**REQUIRED ACTION**
Count every line below that holds "text". The answer is the number alone.

Data records:
%%

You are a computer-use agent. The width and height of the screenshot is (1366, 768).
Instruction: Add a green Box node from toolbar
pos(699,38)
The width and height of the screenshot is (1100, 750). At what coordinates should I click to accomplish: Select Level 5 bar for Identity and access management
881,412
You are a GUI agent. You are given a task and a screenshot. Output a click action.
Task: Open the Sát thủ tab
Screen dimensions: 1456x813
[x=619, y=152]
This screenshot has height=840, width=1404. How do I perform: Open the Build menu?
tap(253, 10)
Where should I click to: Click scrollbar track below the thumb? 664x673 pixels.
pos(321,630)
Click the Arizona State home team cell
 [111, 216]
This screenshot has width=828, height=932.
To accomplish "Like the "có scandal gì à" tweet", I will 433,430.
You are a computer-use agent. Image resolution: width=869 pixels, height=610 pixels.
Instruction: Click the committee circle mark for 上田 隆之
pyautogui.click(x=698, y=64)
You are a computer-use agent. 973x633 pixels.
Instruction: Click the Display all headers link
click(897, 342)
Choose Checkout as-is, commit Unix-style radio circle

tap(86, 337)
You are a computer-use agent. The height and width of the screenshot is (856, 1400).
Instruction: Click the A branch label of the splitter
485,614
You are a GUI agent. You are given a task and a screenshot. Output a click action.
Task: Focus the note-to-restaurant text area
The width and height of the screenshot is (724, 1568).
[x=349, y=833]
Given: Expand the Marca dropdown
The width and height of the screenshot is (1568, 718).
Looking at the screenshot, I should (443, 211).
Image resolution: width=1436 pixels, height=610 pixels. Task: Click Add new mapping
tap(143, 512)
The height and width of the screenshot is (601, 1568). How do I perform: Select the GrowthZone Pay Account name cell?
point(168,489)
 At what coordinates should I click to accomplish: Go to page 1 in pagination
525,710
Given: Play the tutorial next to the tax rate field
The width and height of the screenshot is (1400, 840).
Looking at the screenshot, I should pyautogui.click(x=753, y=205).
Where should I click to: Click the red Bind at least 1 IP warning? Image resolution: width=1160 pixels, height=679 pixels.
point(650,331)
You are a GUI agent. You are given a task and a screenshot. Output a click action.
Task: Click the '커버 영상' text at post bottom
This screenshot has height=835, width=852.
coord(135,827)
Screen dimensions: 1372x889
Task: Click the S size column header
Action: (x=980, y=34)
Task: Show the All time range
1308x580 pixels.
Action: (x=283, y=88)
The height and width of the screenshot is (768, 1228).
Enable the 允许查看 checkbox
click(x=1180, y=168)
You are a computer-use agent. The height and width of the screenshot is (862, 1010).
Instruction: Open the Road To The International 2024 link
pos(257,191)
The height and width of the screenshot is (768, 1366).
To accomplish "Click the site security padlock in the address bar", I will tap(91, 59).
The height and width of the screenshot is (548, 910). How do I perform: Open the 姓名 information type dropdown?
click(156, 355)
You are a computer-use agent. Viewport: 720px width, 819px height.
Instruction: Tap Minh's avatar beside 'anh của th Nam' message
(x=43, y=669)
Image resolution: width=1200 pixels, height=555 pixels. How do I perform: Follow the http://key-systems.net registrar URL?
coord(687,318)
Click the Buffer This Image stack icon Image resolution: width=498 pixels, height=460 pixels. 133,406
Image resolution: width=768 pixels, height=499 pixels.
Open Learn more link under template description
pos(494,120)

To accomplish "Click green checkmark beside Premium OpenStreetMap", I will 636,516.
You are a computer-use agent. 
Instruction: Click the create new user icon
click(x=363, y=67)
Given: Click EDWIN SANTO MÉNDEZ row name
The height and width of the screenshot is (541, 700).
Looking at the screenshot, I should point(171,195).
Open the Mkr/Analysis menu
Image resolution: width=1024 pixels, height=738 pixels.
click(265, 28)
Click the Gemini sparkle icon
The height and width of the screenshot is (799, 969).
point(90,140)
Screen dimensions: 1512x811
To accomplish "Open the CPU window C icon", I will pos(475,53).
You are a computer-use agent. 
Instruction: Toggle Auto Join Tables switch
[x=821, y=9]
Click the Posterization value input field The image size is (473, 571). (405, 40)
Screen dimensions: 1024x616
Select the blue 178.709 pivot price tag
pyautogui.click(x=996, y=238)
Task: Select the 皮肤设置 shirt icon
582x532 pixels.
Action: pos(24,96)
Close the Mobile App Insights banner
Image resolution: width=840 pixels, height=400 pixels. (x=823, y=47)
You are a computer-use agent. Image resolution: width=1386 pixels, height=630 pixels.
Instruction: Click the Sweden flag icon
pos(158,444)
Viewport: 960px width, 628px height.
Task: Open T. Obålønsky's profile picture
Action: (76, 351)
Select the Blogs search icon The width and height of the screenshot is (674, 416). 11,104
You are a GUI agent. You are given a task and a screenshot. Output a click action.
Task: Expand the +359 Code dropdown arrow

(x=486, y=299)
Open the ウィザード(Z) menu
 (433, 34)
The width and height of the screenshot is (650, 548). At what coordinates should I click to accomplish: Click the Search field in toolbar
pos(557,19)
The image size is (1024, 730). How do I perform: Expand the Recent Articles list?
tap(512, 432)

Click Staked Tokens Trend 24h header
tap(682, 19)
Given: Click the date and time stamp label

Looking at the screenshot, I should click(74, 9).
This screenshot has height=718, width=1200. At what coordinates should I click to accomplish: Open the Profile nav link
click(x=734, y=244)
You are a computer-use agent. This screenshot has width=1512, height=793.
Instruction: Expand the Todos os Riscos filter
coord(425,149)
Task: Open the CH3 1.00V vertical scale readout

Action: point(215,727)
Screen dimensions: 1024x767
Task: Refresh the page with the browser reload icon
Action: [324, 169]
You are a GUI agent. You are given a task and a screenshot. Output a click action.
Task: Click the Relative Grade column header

%%

**RESPONSE BOX**
2